Türkiye'nin hala gelişmekte olan bir pazar olduğunu ve dolayısıyla hem
mevzuat hem ekonomik koşullar hem de iş yapış tarzları açısından riskler
barındırdığını belirten Bayraktaroğlu, ''Yapılması gereken; durgunluğun olduğu
bu dönemlerde ileri sürülen bu riskleri en aza indirecek düzenlemeleri bir an
önce hayata geçirip normal koşullar geri geldiğinde yatırımcılara hazır olmak''
dedi.
Perakende alanında büyük markaların Türkiye'ye yönelik isteklerinin devam
ettiğinin görüldüğünü belirten Bayraktaroğlu, kentsel dönüşüm ve yenileme
projelerine de olumlu yaklaşıldığını anlattı.
''2012'de gayrimenkul sektörüne dışarıdan 4-5 milyar dolarlık giriş
sürpriz olmaz''
ULI Türkiye Başkanı Haluk Sur da Türkiye gayrimenkul sektörünün 2012'de de
cazibesini koruyacağını, özellikle konut sektörünün kentsel dönüşüm odaklı
olarak önümüzdeki 10-15 yıla damgasını vuracağını düşündüğünü dile getirdi.

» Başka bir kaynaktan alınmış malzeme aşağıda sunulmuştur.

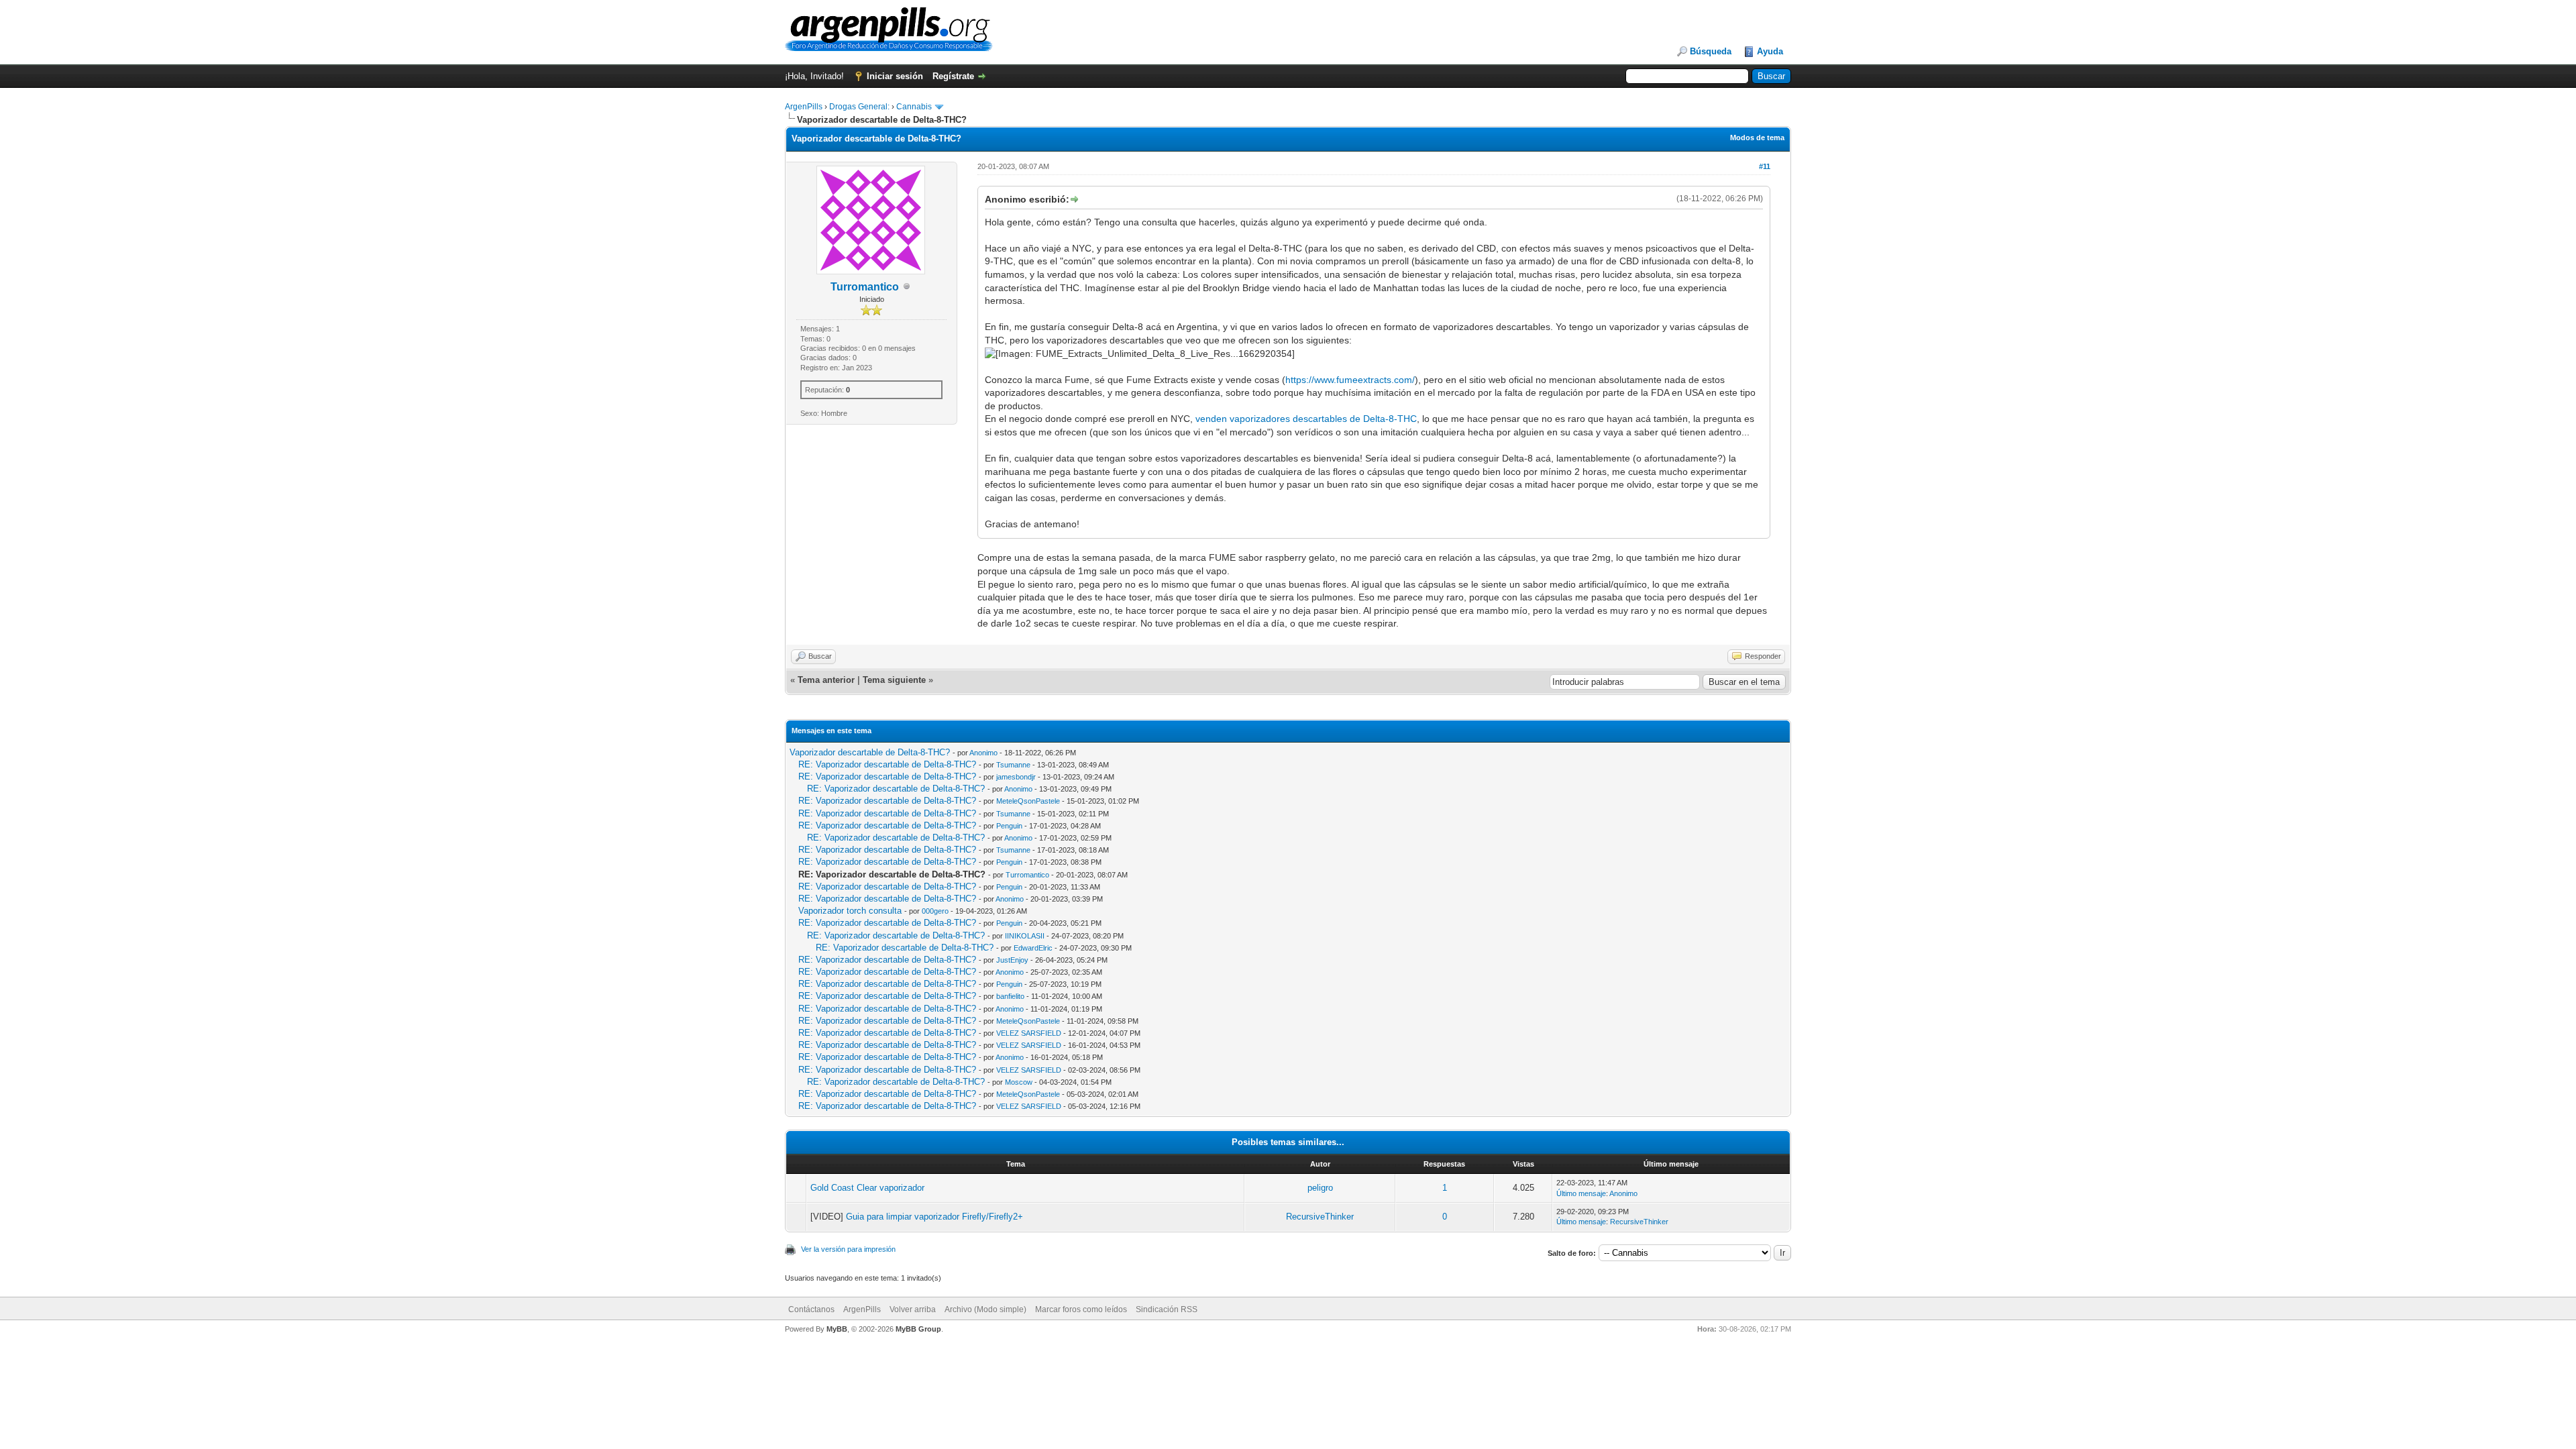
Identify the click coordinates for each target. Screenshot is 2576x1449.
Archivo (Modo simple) (985, 1309)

Bunun yanı sıra genç nüfus ve iç göçten kaynaklanan bir talebin de söz konusu
olduğunu belirten Sur, şöyle devam etti:
''Ayrıca 2012, mütekabiliyetle beraber özellikle yurt dışından şimdiye kadar
Türkiye'den konut almak istediği halde almakta zorluk yaşayan ülkelerin
vatandaşları açısından da ciddi bir talep zamanı. Şu an itibarıyla 2,5-3 milyar
dolar mertebesinde olan dışarıdan gayrimenkul sektörüne girişin giderek
artacağına da inanıyorum. Kuralları iyi koymak kaydıyla yıllık bazda yakın
dönemde 5-6 milyar dolar, daha sonra 8-9 milyar dolarlara kadar çıkacağına şahit
olacağız. Bu miktarın 2012'de 4 veya 5 milyar dolar mertebesinde gerçekleşmesi
sürpriz olmaz. Yeter ki Türkiye doğru adımları atmaya devam etsin.''
ULI Avrupa Üst Yöneticisi (CEO) Joe Montgomery de Türkiye'nin dünya
sahnelerindeki öneminin giderek artacağını belirterek, buna şaşırmadıklarını
ifade etti.
Türkiye'nin daha ön planda olmasını istediklerini, avantajını nasıl katma
değere dönüştüreceğini merak ettiklerini söyleyen Montgomery, Türkiye'yi
yakından takip etmeyi sürdüreceklerini kaydetti.